Great care needs to be taken in calculating the date on which deemed service has occurred when serving notice to the shareholders for a General Meeting (GM) or an Annual General Meeting (AGM). In serving notices, a UK company needs to ensure that it complies with both the Companies Act 2006 (the Act) and any provisions in the company’s articles of association (the Articles).

In this article, we consider the provisions under the Act only.

What does clear days’ notice mean?

Under section 360 of the Act, any references to days within the sections which set the minimum notice periods for general meetings are to “clear” days. What this means is that when calculating the specified notice period, the day of the GM (or AGM) and the day that the notice is given are excluded. Furthermore, when determining the date on which notice is given, we need to bear in mind the statutory deemed delivery provision (see below). For private companies (this does not include traded companies), unless the Articles require a longer period, the minimum notice period for a GM (including an AGM), other than an adjourned meeting, is 14 clear days (section 307(1) and (3) of the Act).

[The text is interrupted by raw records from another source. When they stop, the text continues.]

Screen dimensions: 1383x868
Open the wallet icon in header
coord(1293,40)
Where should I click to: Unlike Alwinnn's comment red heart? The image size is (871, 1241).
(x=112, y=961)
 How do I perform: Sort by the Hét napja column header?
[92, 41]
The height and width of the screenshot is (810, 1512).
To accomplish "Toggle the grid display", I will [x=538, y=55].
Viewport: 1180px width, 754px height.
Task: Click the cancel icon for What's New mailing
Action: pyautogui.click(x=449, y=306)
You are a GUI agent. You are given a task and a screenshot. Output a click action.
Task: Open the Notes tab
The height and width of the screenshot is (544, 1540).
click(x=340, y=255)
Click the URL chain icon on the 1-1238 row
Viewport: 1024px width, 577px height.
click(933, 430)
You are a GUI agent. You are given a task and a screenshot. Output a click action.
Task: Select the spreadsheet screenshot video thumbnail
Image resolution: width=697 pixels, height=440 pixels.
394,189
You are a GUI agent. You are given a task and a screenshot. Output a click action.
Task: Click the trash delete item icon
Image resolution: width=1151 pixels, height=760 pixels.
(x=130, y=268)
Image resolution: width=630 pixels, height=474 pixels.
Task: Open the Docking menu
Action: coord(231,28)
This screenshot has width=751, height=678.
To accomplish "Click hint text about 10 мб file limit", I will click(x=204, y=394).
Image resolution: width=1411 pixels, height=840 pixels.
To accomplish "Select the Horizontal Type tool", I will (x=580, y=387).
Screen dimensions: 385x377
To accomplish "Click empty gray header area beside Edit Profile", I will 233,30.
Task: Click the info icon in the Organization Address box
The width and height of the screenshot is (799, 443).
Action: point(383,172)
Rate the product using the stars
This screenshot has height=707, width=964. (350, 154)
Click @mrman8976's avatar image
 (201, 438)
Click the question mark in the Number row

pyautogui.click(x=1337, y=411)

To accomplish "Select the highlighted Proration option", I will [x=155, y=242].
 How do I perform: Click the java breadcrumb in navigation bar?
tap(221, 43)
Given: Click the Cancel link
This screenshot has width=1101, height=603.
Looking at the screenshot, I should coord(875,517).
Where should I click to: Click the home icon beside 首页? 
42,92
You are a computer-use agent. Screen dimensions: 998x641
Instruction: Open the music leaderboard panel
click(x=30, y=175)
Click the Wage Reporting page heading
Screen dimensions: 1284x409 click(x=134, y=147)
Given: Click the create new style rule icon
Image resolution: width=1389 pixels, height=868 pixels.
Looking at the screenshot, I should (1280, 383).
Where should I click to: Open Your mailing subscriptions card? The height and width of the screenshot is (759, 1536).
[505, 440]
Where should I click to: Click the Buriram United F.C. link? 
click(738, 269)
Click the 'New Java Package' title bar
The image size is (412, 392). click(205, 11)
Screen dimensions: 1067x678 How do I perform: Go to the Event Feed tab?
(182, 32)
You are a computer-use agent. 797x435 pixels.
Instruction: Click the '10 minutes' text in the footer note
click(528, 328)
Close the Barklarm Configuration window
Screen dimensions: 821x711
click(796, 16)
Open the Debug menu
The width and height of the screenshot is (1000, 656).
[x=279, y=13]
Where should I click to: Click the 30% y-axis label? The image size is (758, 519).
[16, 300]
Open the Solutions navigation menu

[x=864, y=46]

For public companies, unless the Articles require a longer period, the minimum notice periods are:

  • for an AGM, other than an adjourned meeting, 21 clear days (section 307(2) of the Act); and
  • for a GM, other than an AGM or an adjourned meeting, 14 clear days (section 307(2)(b) of the Act).

Deemed Delivery

Under section 1147 of the Act, the rules on the deemed delivery of documents and information sent by a company to its shareholders are as follows:

  • by post: on the basis that it has been properly addressed, prepaid and posted to an address in the United Kingdom, deemed delivery is 48 hours after it was posted (s1147(2) of the Act);
  • by electronic means: on the basis that it has been properly addressed, deemed delivery is 48 hours after it was sent (s1147(3) of the Act); and
  • website: deemed delivery is when the material was first made available on the website or, if later, actual or deemed receipt of notice (sent by post or electronic means) of the fact that the material is on the website (s1147(4) of the Act).

Section 1147(5) of the Act clarifies that we should not take in account any part of a day that is not a working day. Accordingly, if, for example, a notice was posted on a Friday, deemed delivery would be the following Tuesday.

Of course, all of the above is on the basis that the Articles do not have any contrary provisions (section 1147 (6) of the Act).

An example

Private company or GM of a public company

By post or Electronic means
Notice of GM posted Friday 1 June 2018
Notice deemed delivered Tuesday 5 June 2018
14 days’ notice Up until Tuesday 19 June 2018
Earliest date of meeting Wednesday 20 June 2018

AGM of a Public company

By post or Electronic means
Notice of AGM posted Friday 1 June 2018
Notice deemed delivered Tuesday 5 June 2018
21 days’ notice Up until Tuesday 26 June 2018
Earliest date of meeting Wednesday 27 June 2018

What happens if notice is not validly given?

If a company does not send a notice to every person entitled to receive notice, the proceedings at the meeting may be invalid.

Notwithstanding the above, under section 313(1) of the Act, the accidental failure to give notice of either a general meeting or a resolution to be moved at a general meeting to one or more persons does not automatically render the meeting or the resolution invalid.

Section 313(1) of the Act, may, however, be overridden by the Articles except in relation to:

  • notice of meeting required by shareholders under section 304 of the Act (i.e. when the directors are under a duty to call a meeting, which has been requested by the shareholders);
  • notice of meeting called by shareholders under section 305 of the Act (i.e. when the shareholders can call a meeting because the directors have failed to do so under section 304); and
  • notice of resolutions at AGMs proposed by shareholders under section 339 of the Act

Conclusion

Although these rules seem straight-forward, on many occasions companies have fallen foul of them, which, therefore, rendered the proceedings during a GM or AGM invalid.